Formal Notifications Are Needed

Indeed, lack of advance notice has been a major concern. "We have a situation where companies can just stop making a drug without notifying the FDA, or anyone as a matter of fact. And the first time you find out about it is when you can't get the supply," ISMP President Cohen says.

He explains that early notifications would also give doctors, pharmacists and nurses time to find a potential substitute and learn about it so that dispensing errors can be minimized. "We think there should be formal notification to the FDA so the agency would be able to help facilitate the manufacturing of the drug," he adds.

"We realize that this has significant impact on patients, so we're doing everything that we can," Jensen says. But is the FDA or the Health and Human Services Department doing all it can? Jensen declines to discuss creating public policy to deal with this problem, and the HHS didn't respond to repeated attempts to get comment.

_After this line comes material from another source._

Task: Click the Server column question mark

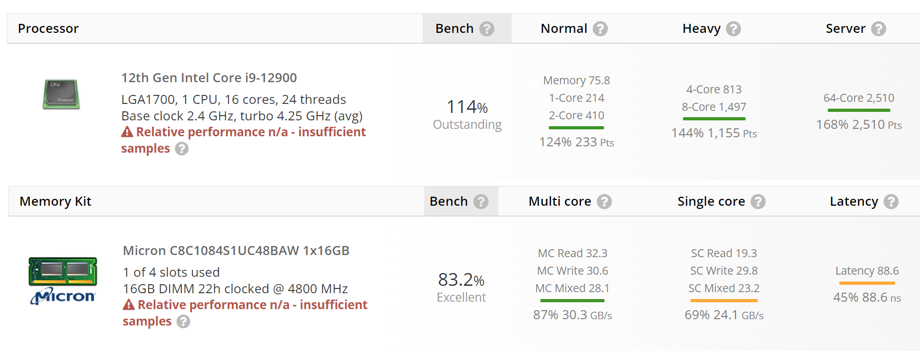Action: (878, 29)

Benjamin would certainly like to see a more comprehensive public policy to deal with the shortages. "There are a number of actions the agency can take to prevent, forestall or mitigate the effects of the shortage," she says. "In rare, but critical cases, the FDA can authorize importation of a drug."

Can Incentives Help Solve the Problem?

At least one U.S. Senator, Amy Klobuchar (D-Minn.), is paying attention. Klobuchar sent a letter in December to FDA Commissioner Margaret Hamburg requesting "immediate action" to ensure adequate supplies of essential drugs. Klobuchar said she'll also introduce legislation in January that would require pharmaceutical companies to notify the FDA when they decide to limit or discontinue production of drugs, and give the FDA the authority to expedite approval for substitute treatments or the importation of drugs.

Public funds have long been used to ensure supply of important products. The Food, Conservation and Energy Act of 2008 provides for agricultural programs through fiscal year 2012, continuing a long history of agricultural subsidies as well as energy, conservation, nutrition and rural development.

Similarly, the HHS is providing incentive programs for converting to electronic health records. And the FDA is promoting the development of orphan drugs -- those that treat rare diseases -- through incentives and grants. With some shortages stemming from business decisions, why shouldn't the FDA develop an incentive program to manage the drug shortage problem?

"Incentives have been discussed as a way to manage shortages," Benjamin says. "Expedited review of approved new drug applications, supplemental applications and new or altered production lines have been suggested. How effective these would be has yet to be determined."

Less Time to Treat Patients

What about some type of incentive payment for companies reporting early about possible shortage-causing problems? Cohen adds: "I don't know exactly how that would work, but to me, that is one of the most critical needs legislative-wise."

And what about those taking advantage of the situation and charging exorbitant prices for drugs in short supply, or the inequitable distribution of drugs, or hoarding? Who should make sure that such practices don't happen?

Doctors, hospitals and pharmacists spend more and more resources on managing the shortage problem instead of treating patients. "Whatever the cause, drug shortages have become a key patient-safety concern in health care today," the ISMP wrote back in July, adding that there isn't "a glimmer hope for any improvement in the near future." There should be no shortage of public awareness and concern over this situation.